EnerSys reported revenues of $910.7 million, down 8% year on year, outperforming analysts' expectations by 2%. It was a very strong quarter for the company with an impressive beat of analysts' volume estimates and a decent beat of analysts' earnings estimates.
The market seems happy with the results as the stock is up 8.9% since reporting. It currently trades at $106.02.
Weakest Q1: Plug Power (NASDAQ:PLUG) Powering forklifts for Walmart’s distribution centers, Plug Power (NASDAQ:PLUG) provides hydrogen fuel cells used to power electric motors.
Plug Power reported revenues of $120.3 million, down 42.8% year on year, falling short of analysts' expectations by 23.7%. It was a weak quarter for the company with a miss of analysts' earnings estimates.
Plug Power had the weakest performance against analyst estimates and slowest revenue growth in the group. Interestingly, the stock is up 29.2% since the results and currently trades at $3.25.

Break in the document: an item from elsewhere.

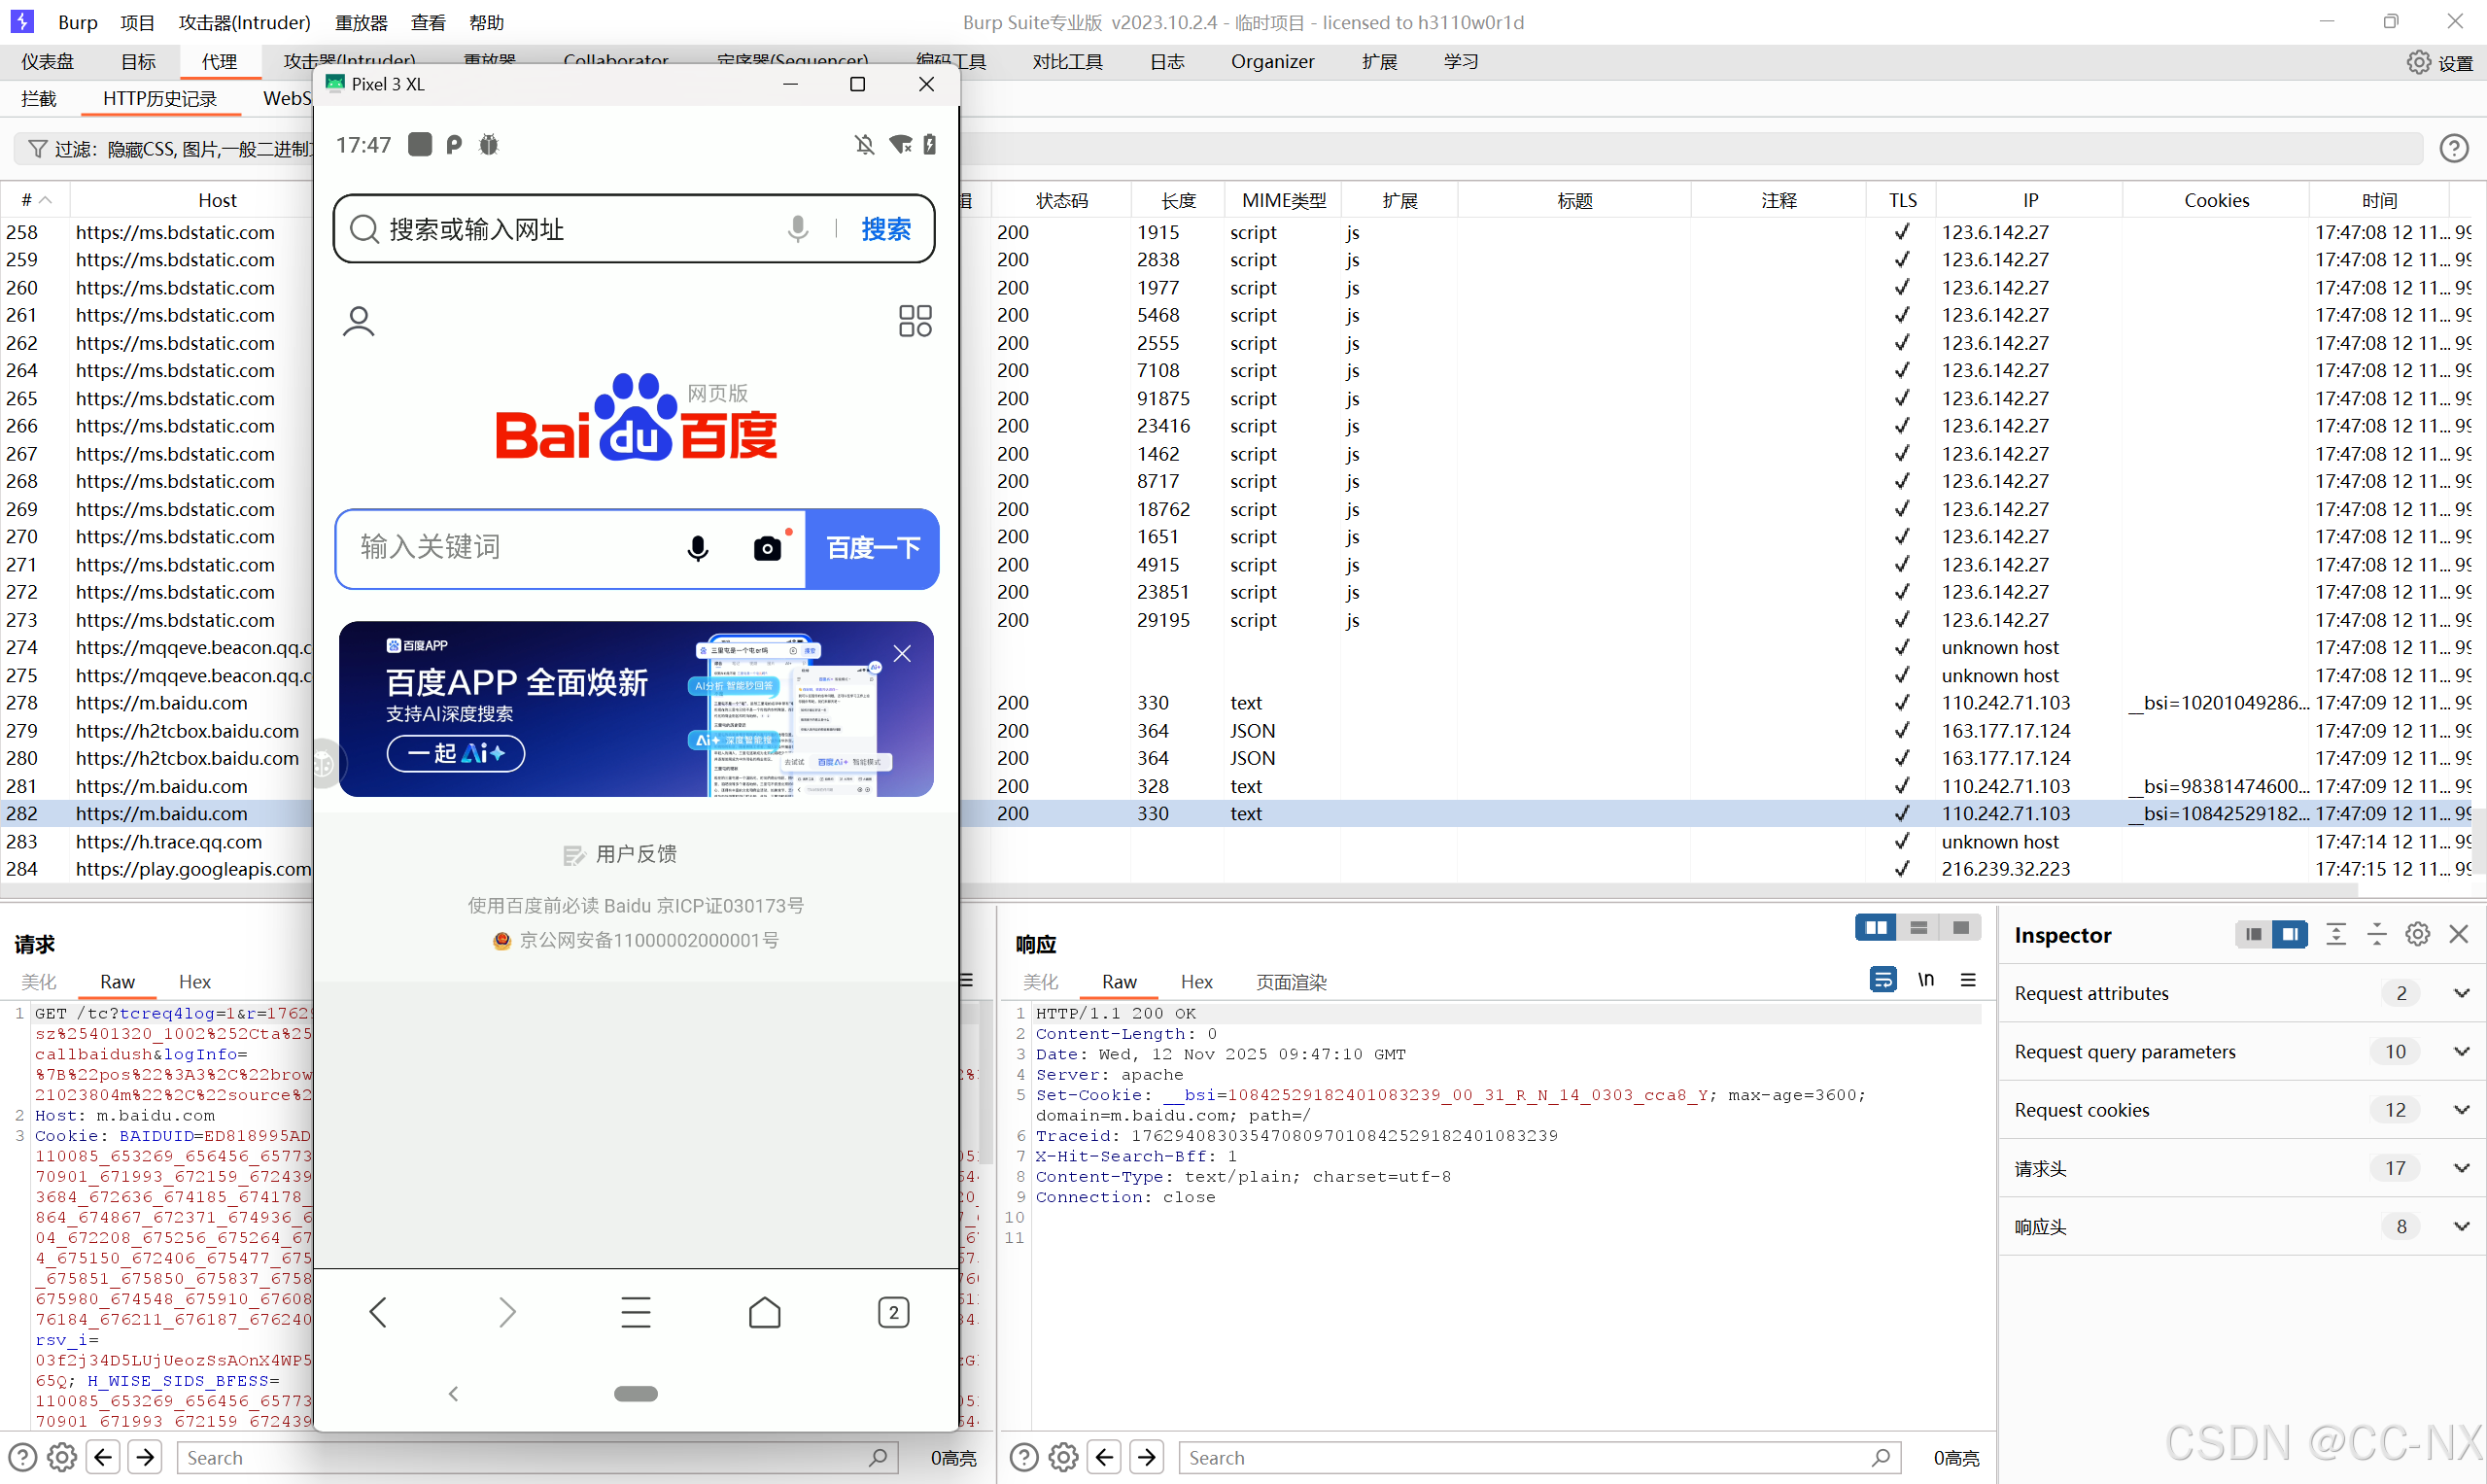Toggle the \n non-printable characters button
Viewport: 2487px width, 1484px height.
1925,979
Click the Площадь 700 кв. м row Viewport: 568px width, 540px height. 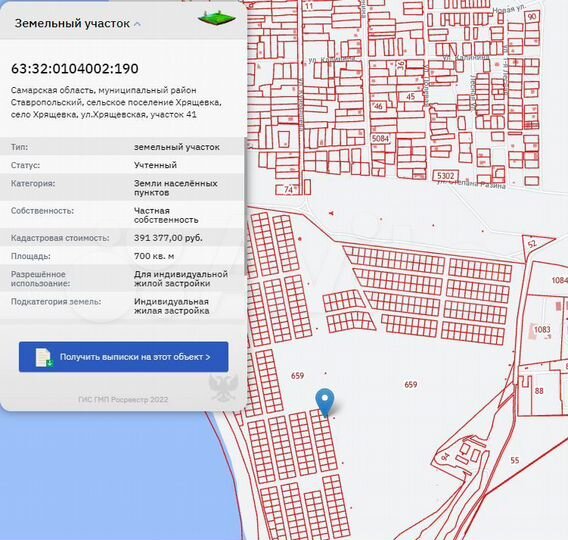tap(122, 256)
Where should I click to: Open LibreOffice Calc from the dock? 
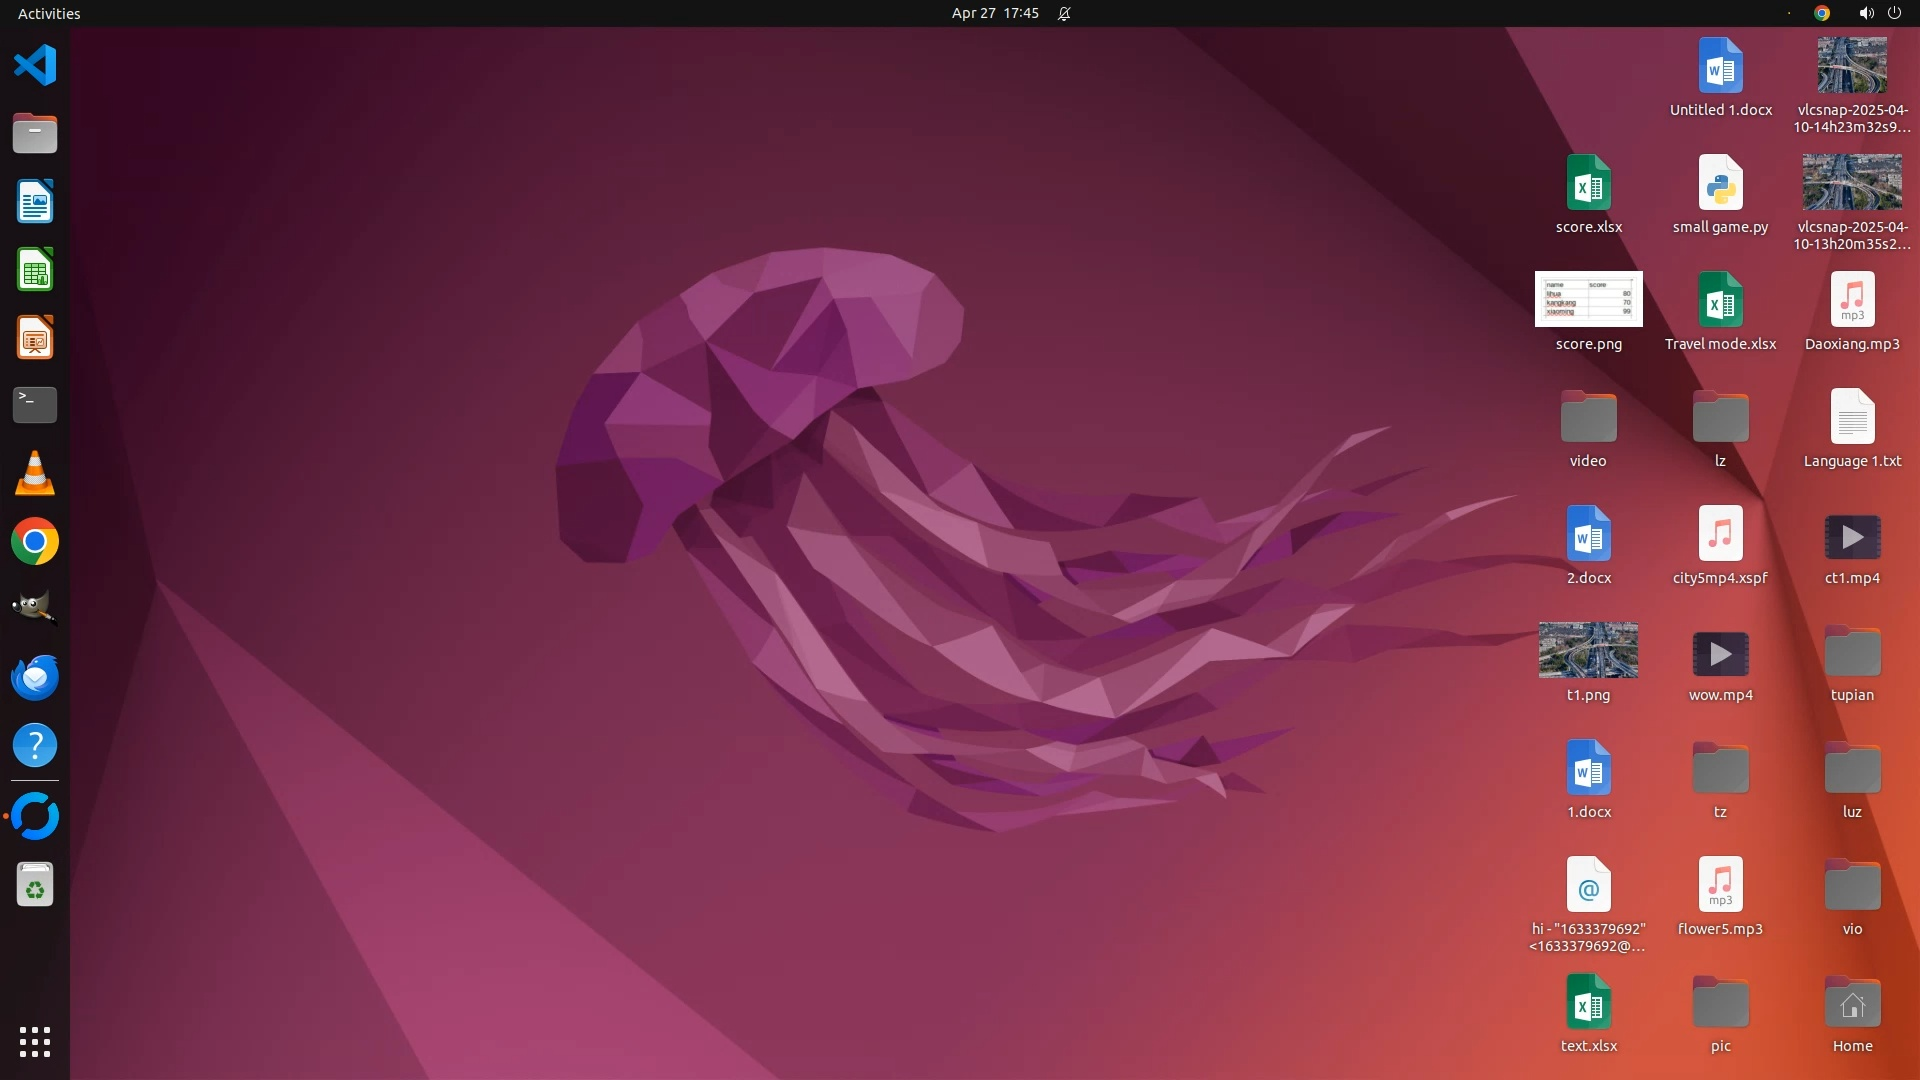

Nextracker (NASDAQ:NXT) Used in numerous power plants around the world, Nextracker (NASDAQ:NXT) provides solar tracker systems, which are advanced systems that help solar panels follow the sun.
Nextracker reported revenues of $736.5 million, up 42.1% year on year, surpassing analysts' expectations by 7.7%. Zooming out, it was a very strong quarter for the company with an impressive beat of analysts' backlog sales estimates.
Nextracker pulled off the fastest revenue growth among its peers. The stock is up 10.8% since reporting and currently trades at $47.70.
TPI Composites (NASDAQ:TPIC) Known for constructing the Philadelphia Eagles’ Stadium, Tutor Perini (NYSE:TPC) is a civil and building construction company offering diversified general contracting and design-build services.
TPI Composites reported revenues of $299.1 million, down 26% year on year, falling short of analysts' expectations by 2%. Zooming out, it was a weaker quarter for the company with a miss of analysts' earnings estimates and full-year revenue guidance missing analysts' expectations.
The stock is up 37.4% since reporting and currently trades at $5.